Hey,
On Thu, 27 Aug 2020, Fons Adriaensen wrote:
On Thu, Aug 27, 2020 at 12:51:11PM +0300, Kai Vehmanen
wrote:
For reasons that predate my time in the team, the
minimum period size for
many Intel platforms has been set to 192 bytes (in the topology file, i.e.
According to which stange rules would this value (192 = 3 * 2^6) lead to
2^k being rejected and 2^k + 8 being accepted ??
the constraint is simply that period size is a multiple of the minimum
value. I think in the examples of this thread (which Wim quoted), JACK was
run with stereo 32bit config, so the values would translate to:
120 frames -> 2*4*120=960 bytes (5*192)
264 frames -> 2*4*264=2112 bytes (11*192)
504 frames -> 2*4*504=4032 bytes (21*192)
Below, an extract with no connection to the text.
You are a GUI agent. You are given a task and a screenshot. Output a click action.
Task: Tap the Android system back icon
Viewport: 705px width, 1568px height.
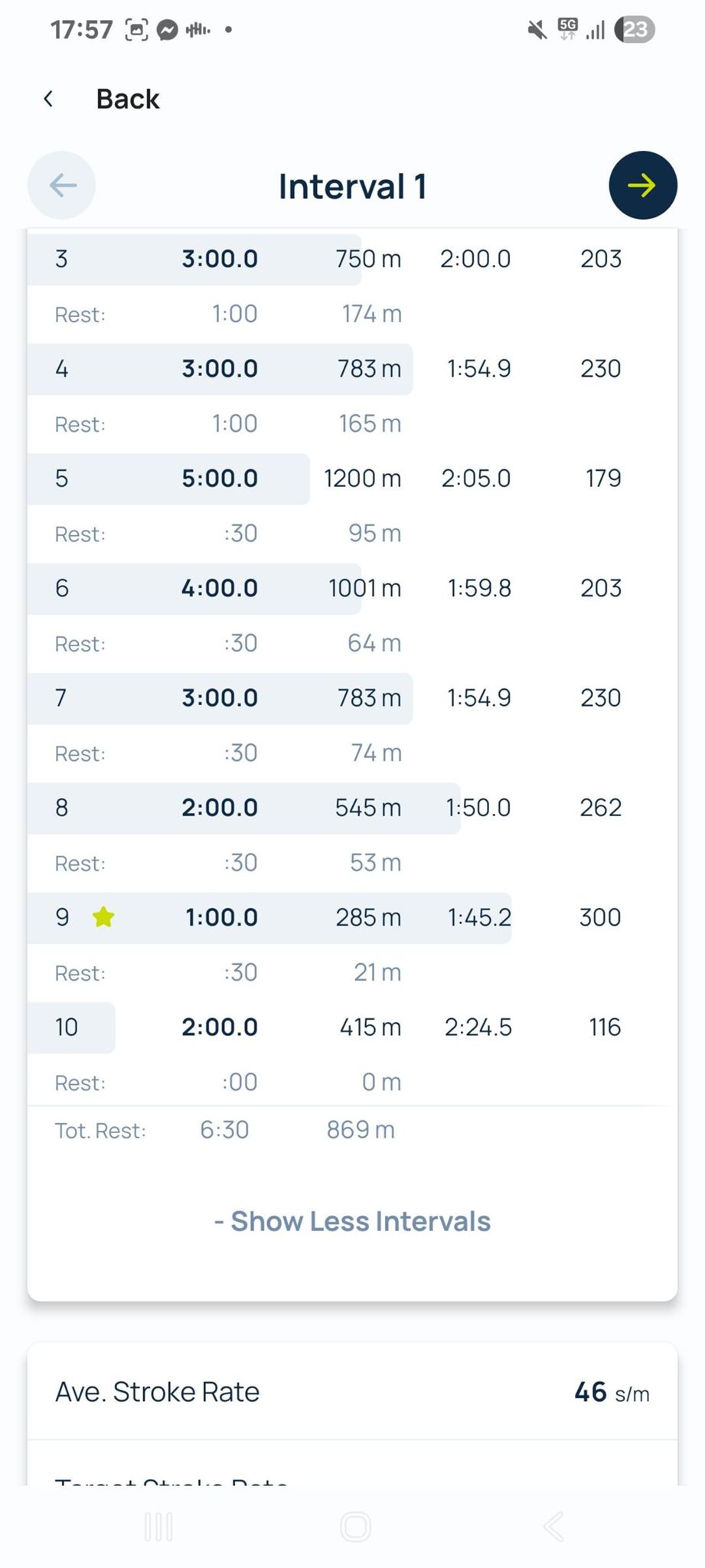(x=553, y=1527)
2040 frames ->2*4*2048=16320 bytes (85*192)
...
I don't think the constraint makes really sense, but that's what it is now
(for all systems where 192 is the minimum period size). Luckily the param
is read from user-space (ALSA tplg), so it's not hardcoded in kernel nor
in firmware.
unsolved.
I'll now promise to kick this forward. The main rub is that we are
missing a place to declare hw specific granularity constraints (i.e. how to
set period_size step site for each hw)
That looks like a serious design error...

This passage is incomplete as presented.